Он горестно взглянул на своих ничего не понимающих молодых спутников, заплакал, гробовым голосом сказал им: «Прощайте, друзья мои» – и, направившись к пожилому покупателю, стоявшему около самого прилавка, растолкал локтями публику и бухнулся перед ним на колени.
– Приказывай мне, ибо я твой покорный и смиренный раб! – сказал он, глотая слезы и порываясь поцеловать полы его пиджака.
– Не лезьте ко мне, – замахал пожилой гражданин руками, – не лезьте, а то я вам съезжу по физиономии! Ишь ты, к карману подбирается, бумажник свистнуть хочет! Жулик!
– Ты ошибаешься, о мой повелитель.
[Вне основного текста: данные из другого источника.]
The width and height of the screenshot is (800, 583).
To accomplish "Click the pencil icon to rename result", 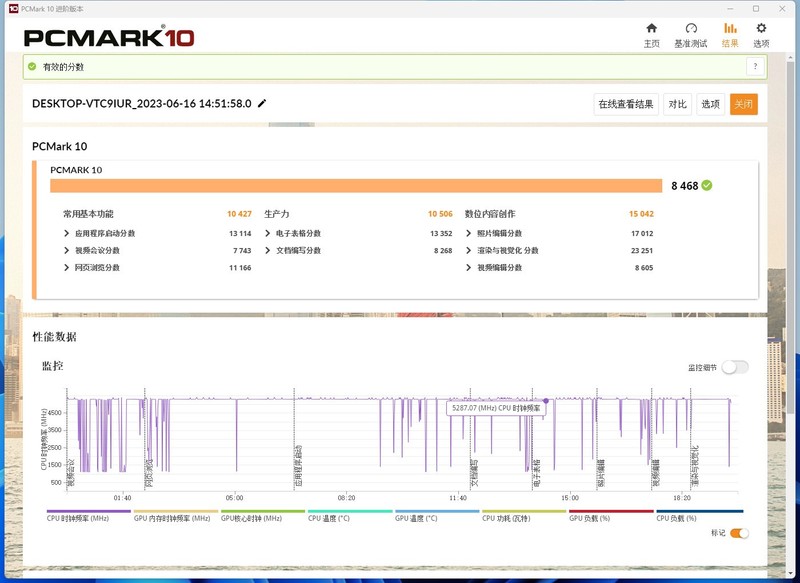I will (262, 103).
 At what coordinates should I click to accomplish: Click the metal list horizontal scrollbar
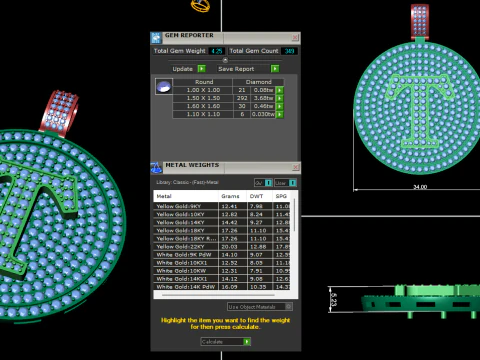(218, 295)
Я жду твоих приказаний, чтобы исполнить их немедленно и беспрекословно, – отвечал убитым голосом старик, все еще стоя на четвереньках.
– Стыдно, гражданин, нищенствовать в наше время, – укоризненно сказал Хоттабычу продавец из-за прилавка. – А еще прилично одетый.
– Значит, сколько за колечко? – нервно продолжал пожилой гражданин разговор, прерванный Хоттабычем.
– Всего-навсего три рубля сорок одна копейка, гражданин Хапугин, – ответил продавец. – Вещица, конечно, случайная.
Продавцы магазинов случайных вещей хорошо знали гражданина Хапугина, бывшего частника, а теперь помощника заведующего хозяйством кустарной артели «Красный пух».
Каждый день после службы Хапугин обходил один за другим магазины в надежде воспользоваться неопытностью продавцов и отхватить за бесценок какую-нибудь ценную вещицу. Совсем недавно ему удалось купить за десять рублей какую-то особенную фарфоровую чашечку, и вот сейчас, как раз тогда, когда перед ним бухнулся на колени Хоттабыч, он приценивался к потемневшему от времени колечку, которое продавец считал серебряным, в то время как Хапугин сразу определил его как платиновое.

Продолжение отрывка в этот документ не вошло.